God's story is good news

I have been pondering the meaning of suffering ever since reading a review of Dr. Sidney Callhan's latest book last Friday. My assertion that suffering has no intrinsic meaning because evil is a parasite has prompted a few very good questions and observations. It seems that the question, which is one that I am pretty sure Callhan addresses in her book- it is certainly addressed by Crysdale and Dr. Williams, among others- after the assertion that evil and suffering have no intrinsic meaning, once we have clarified that God is not a sadist and we are not masochists, is can suffering have meaning? If suffering can and does have meaning, how? Hint: there is no Deus ex machina involved. If suffering is to have meaning it must be appropriated, that is, made sense of by the sufferer. Well, this gets us back to Hauerwas' assertion that "Eschatology indicates that the world, including ourselves, is storied". Michael Spencer (a.k.a. the internetmonk) gives us clarity in the form of wisdom, which is always succinct. In a post entitled Humiliation, Humanity and the Fifth Commandment: Can We Tell The Truth About Those Whose Sin Affects Us?, he writes: "The Gospel is God’s story. The Biblical story is God’s story. The invitation of God is to join our stories with his, and to come to terms with the elements of our own stories in the context of the story that reveals a new world and new people in the image of Jesus Christ."

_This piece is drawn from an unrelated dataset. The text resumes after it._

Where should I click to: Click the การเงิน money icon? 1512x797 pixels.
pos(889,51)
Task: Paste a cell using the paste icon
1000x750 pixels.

This is not an unheard of way of making sense of suffering. In fact, both Williams and Crysdale, along with many other Christian writers and theologians, insist that this is the way of making sense of suffering, especially our own. It is not somebody else's job to tell our story, we must find our voice and tell our own story. In this way we become not just admirers of Jesus, but disciples. It is also bears noting that Michael's post is a powerful meditation on how sin is never a private affair, but affects our communion. I find it heartening to be reminded by a Protestant brother that, as Catholics, we need to find a way of reappropriating this truth through our practice of penance as a sacrament, which, for many, has become a dead exercise of reading off our (dirty) laundry list in an ornate box. Hence, something to be avoided. I think this is an area in which a mutual exchange could prove most fruitful.